Après avoir reçu à plusieurs reprises les observations d’Ascenza, l’EFSA a finalement considéré que le CHP-méthyl était potentiellement dangereux pour la santé humaine, de sorte que les critères d’approbation d’une substance active fixés à l’article 4 du règlement (UE) 1107/2009 en termes de protection de la santé humaine n’étaient pas remplis. Le 10 janvier 2020, la Commission a donc décidé de ne pas renouveler l'homologation du CHP-méthyl.

Afin d’obtenir l'annulation du règlement d’exécution, les sociétés requérantes ont notamment argué d’une mauvaise application du principe de précaution par la Commission (I), et ont contesté le recours par les autorités européennes de la méthode des références croisées et de la force probante pour combler les lacunes dans la littérature scientifique quant aux effets neurotoxiques et génotoxiques du CHP-méthyl (II). Le TUE a rejeté l’ensemble des moyens invoqués.

I) Le TUE rappelle que le principe de précaution s’applique lors de la phase d’évaluation des risques, et non pas de la seule phase de gestion des risques, comme l’avançaient les sociétés requérantes. Ainsi, “les autorités responsables de l'évaluation des risques peuvent prendre des mesures de protection dès lors qu’il existe une incertitude quant aux effets de la substance pour la santé humaine, “sans avoir à attendre que la réalité et la gravité de ces risques soient pleinement démontrées”. Le TUE note qu’une simple incertitude quant à la présence d’un risque suffit à appliquer le principe.
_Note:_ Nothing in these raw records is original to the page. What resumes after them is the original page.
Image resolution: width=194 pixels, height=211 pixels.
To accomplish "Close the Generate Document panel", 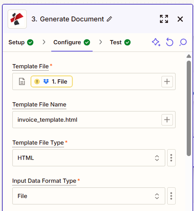I will (x=180, y=19).
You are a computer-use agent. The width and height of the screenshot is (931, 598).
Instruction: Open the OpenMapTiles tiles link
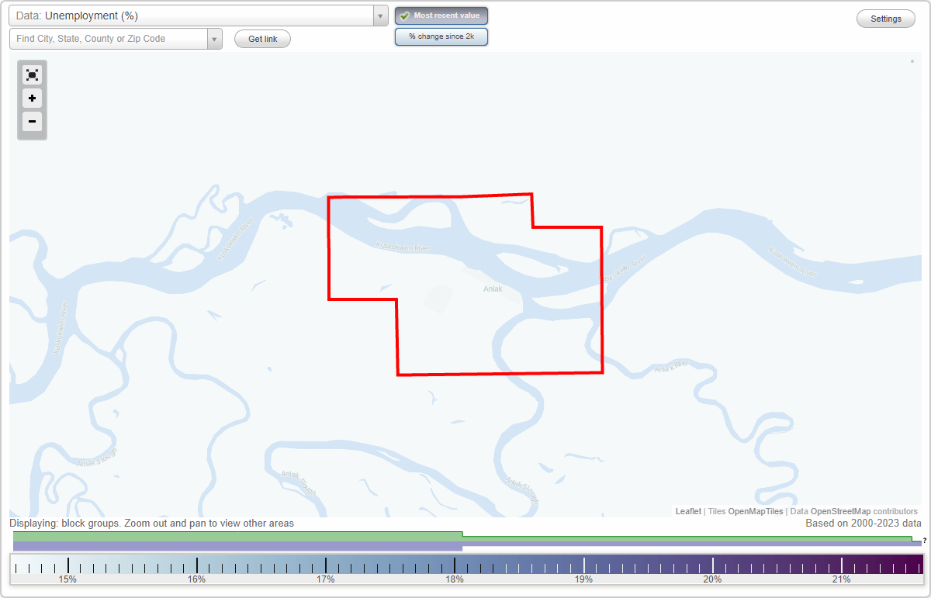tap(756, 511)
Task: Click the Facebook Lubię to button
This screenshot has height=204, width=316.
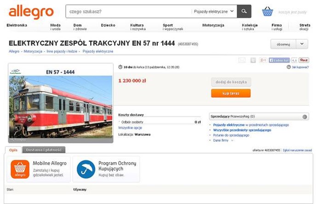Action: [279, 60]
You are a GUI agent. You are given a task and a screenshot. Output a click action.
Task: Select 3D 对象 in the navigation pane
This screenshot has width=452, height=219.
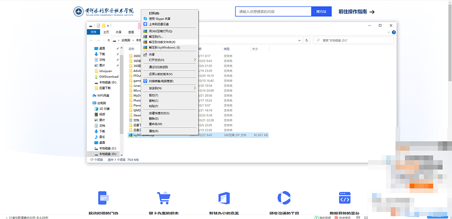(x=104, y=109)
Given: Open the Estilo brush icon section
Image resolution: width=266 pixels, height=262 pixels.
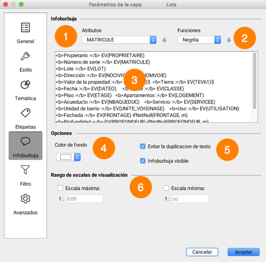Looking at the screenshot, I should point(25,56).
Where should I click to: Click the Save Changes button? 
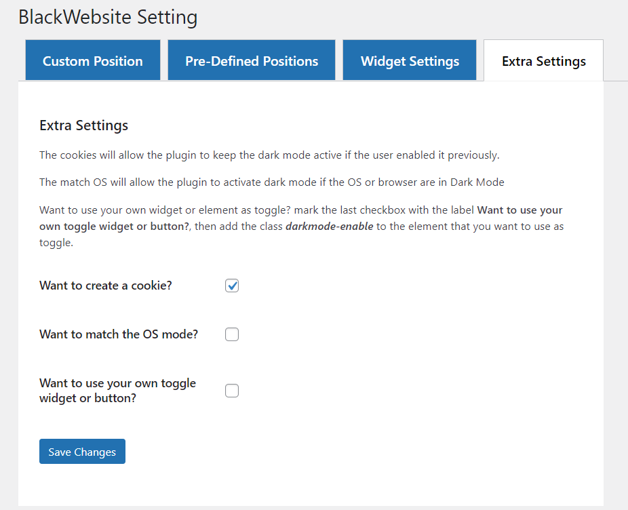tap(82, 452)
Le TUE précise que lors de l’évaluation des risques, il faut non seulement tenir compte des données scientifiques disponibles les plus fiables ainsi que des résultats les plus récents de la recherche internationale, mais aussi de ne pas donner dans tous les cas un poids prépondérant aux études fournies par le demandeur. Le TUE consacre ici un principe d’actualisation de la procédure d’évaluation des risques d’une substance active.

II) Conformément au règlement (UE) 1907/2006 (règlement REACH) portant sur la fabrication et l’utilisation de substances chimiques, la méthode des références croisée est “une méthode selon laquelle les propriétés de certaines substances peuvent être prédites sur le fondement des données existantes relatives à d’autres substances de référence ayant une similarité structurelle avec les premières.”

L’EFSA, qui bénéficie d’une large marge d’appréciation dans le choix des modalités d’évaluation qu’elle applique, à condition que son évaluation soit basée sur des critères scientifiques, pouvait user de cette méthode de façon suffisamment fiable d’un point de vue scientifique pour combler les lacunes dans les données concernant la neurotoxicité et la génotoxicité. Cette large marge d'appréciation, dont bénéficie également la Commission, justifie que le contrôle du juge européen se limite à l’erreur manifeste d’appréciation, qui n’est pas qualifiée en l’espèce.

L’approche fondée sur la force probante est quant à elle détaillée dans le règlement (CE) 1272/2008 relatif à la classification, à l’étiquetage et à l’emballage des substances et des mélanges, et reconnaît que “les propriétés de certaines substances peuvent [...] être prédites sur le fondement de données provenant de plusieurs sources d’informations indépendantes”. Comme le souligne le Tribunal, ces deux méthodes permettent d’éviter que chaque substance soit testée sur des animaux, conformément à l’objectif fixé au considérant 40 du règlement (UE) 1107/2009.

Le TUE rejette en totalité la demande d’annulation formée par les sociétés requérantes et les condamne aux dépens.